2. A probabilidade de que uma determinada pessoa iniciada na maçonaria seja estúpida é independente de qualquer outra característica da mesma pessoa. De fato, essa segunda lei também é verificável, já que nos diversos graus da maçonaria, a distribuição do “IE—índice de estupidez” é quase igual. Nesta época pós-pandemia isso fica mais visível. Basta uma olhada rápida no mundo das lives maçônicas. Todo mundo virou “artista/professor”, com o que todos os gatos se tornaram pardos. Interessante é que a febre das lives é mais visível em algumas áreas, dentre elas, a maçonaria. Por que será? Daqui a pouco, teremos uma grande live maçônica sobre lives maçônicas—e ninguém a assistirá, pois estarão todos os irmãos gravando uma live maçônica. A Grundlive maçônica. Grupos de whatsapp sobre maçonaria não escapam dessa fenomenologia. As neocavernas desafiam o desgosto de Platão. 

3. Um irmão estúpido — mormente se tiver atingido o mestrado maçônico (porque são muitos)—é aquele que causa dano a outro irmão ou Loja sem, ao mesmo tempo, obter um benefício para si mesmo ou mesmo causar prejuízo. Perfeito. Cipolla não considerou a estupidez como uma questão de quociente intelectual, mas sim uma falta de inteligência relacional. Ele parte da ideia de que, ao nos relacionarmos uns com os outros, podemos obter benefícios e proporcionar benefícios aos outros ou, pelo contrário, podemos causar danos ou prejudicar os outros. Mas na Maçonaria não é assim. Um irmão estúpido é aquele que prejudica os outros e muitas vezes também ele mesmo. Basta ver nas redes sociais. Se você posta algo sofisticado, o irmão estúpido (mormente o mestre maçom) vem e faz como o pombo no jogo de xadrez: esculhamba as pedras e faz cocô no tablado. E sai dizendo que venceu. De peito estufado. Orgulhoso de sua vencedora estupidez. Por que um néscio quer esculhambar o discurso que ele não entende ou nunca se esforçou para entender? Por que ele só usa livros resumidinhos e resumos dos resumos? Ou seja, está comprovada a terceira lei: o néscio não se importa com soma zero. Segundo Cipolla, há ainda o supernéscio: aquele que esculhamba os nãonéscios e ainda se prejudica, sendo processado pelo que postou. Ou seja, só prejuízo. 
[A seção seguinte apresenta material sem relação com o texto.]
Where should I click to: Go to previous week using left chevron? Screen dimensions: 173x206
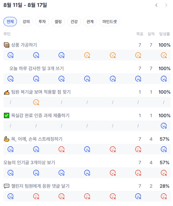156,5
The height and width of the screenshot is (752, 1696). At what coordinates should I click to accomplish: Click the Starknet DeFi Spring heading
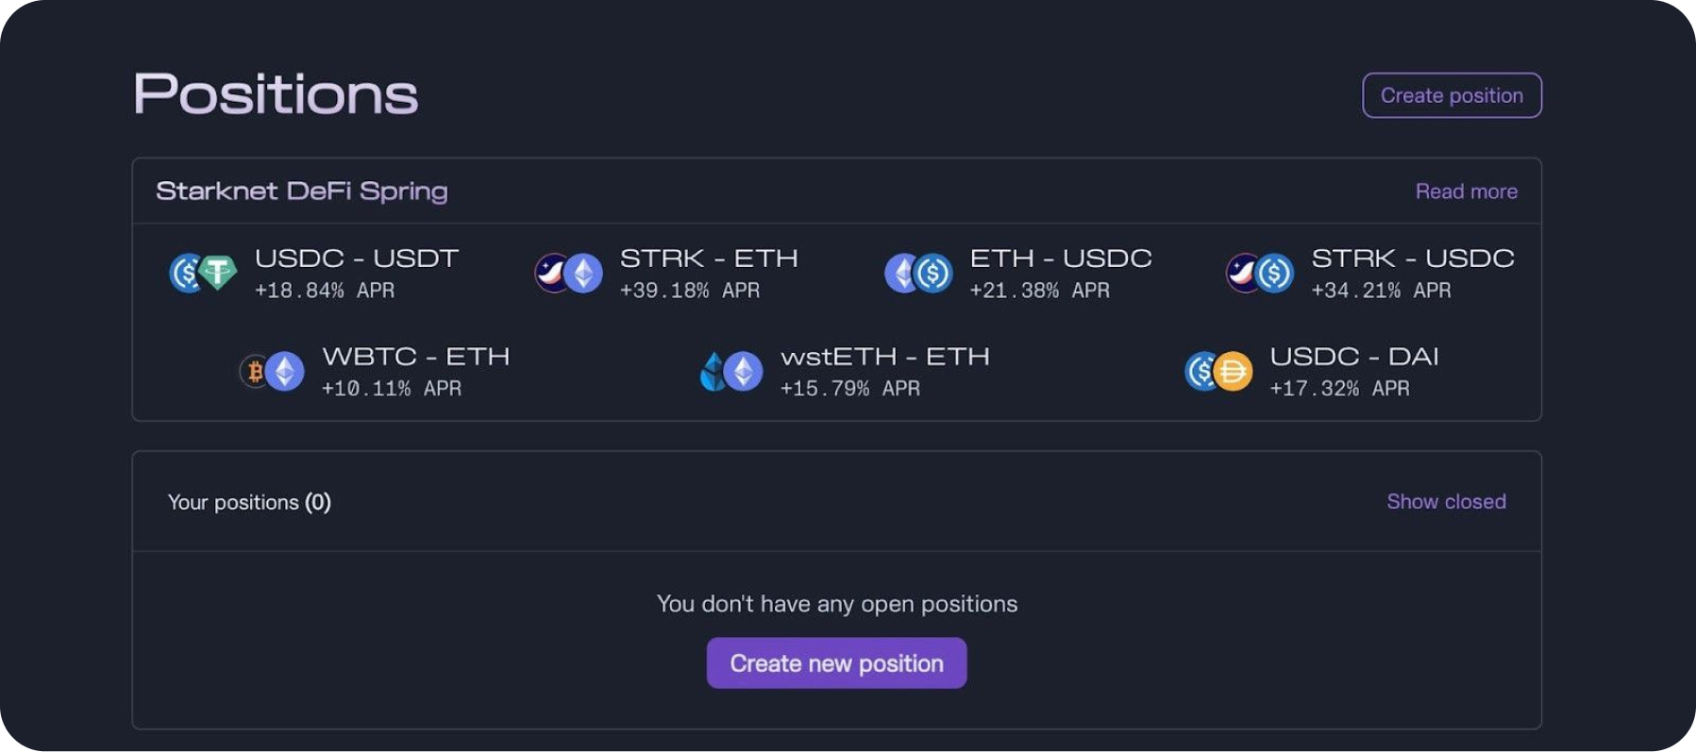tap(302, 190)
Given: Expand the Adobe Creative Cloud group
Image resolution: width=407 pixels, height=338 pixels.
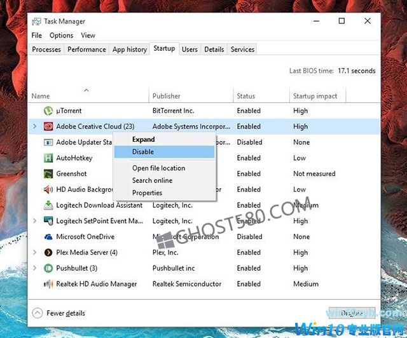Looking at the screenshot, I should coord(35,126).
4. Maçons não-estúpidos sempre subestimam o potencial prejudicial de estúpidos. Essa quarta lei de Cipolla é autoexplicativa. Por vezes, eles atacam à socapa e à sorrelfa. E nem é possível reagir. Estupefatos com a estupidez dos irmãos estúpidos. 

5. O irmão estúpido (ou néscio) é o mais perigoso. Por último, a quinta lei é autoaplicável. Como diz Cipolla, “Todos os seres humanos estão incluídos em quatro categorias fundamentais: o desavisado, o inteligente, o malvado (ou ladrão) e o estúpido. De onde: (i) A pessoa inteligente sabe que é inteligente; (ii) o malvado está ciente de que ele é mau; (iii) o desavisado é dolorosamente imbuído do senso de sua própria sinceridade e, (iv) ao contrário de todos esses personagens, o estúpido não sabe que é estúpido. Ele não sabe que não sabe. Como acentua Cipolla e Streck, isso de não saber que não sabe contribui para dar maior força, incidência e eficácia à sua ação devastadora. Aqueles que sabem que não sabem estão perdidos, entre todos aqueles que acham que sabem que sabem, aqueles que sabem que não sabem mas fazem mesmo assim— razão cínica—e aqueles que não sabem que não sabem e não querem saber que não sabem tudo aquilo que não sabem e nem querem saber. Enfim, eis a adaptação das 05 leis fundamentais da estupidez humana de Cipolla. Que sirvam de estímulo para compreensão do estado da arte maçônica e permita a criação de um ambiente de reflexão para combater a néscionaria, uma de suas principais mazelas. Adiante!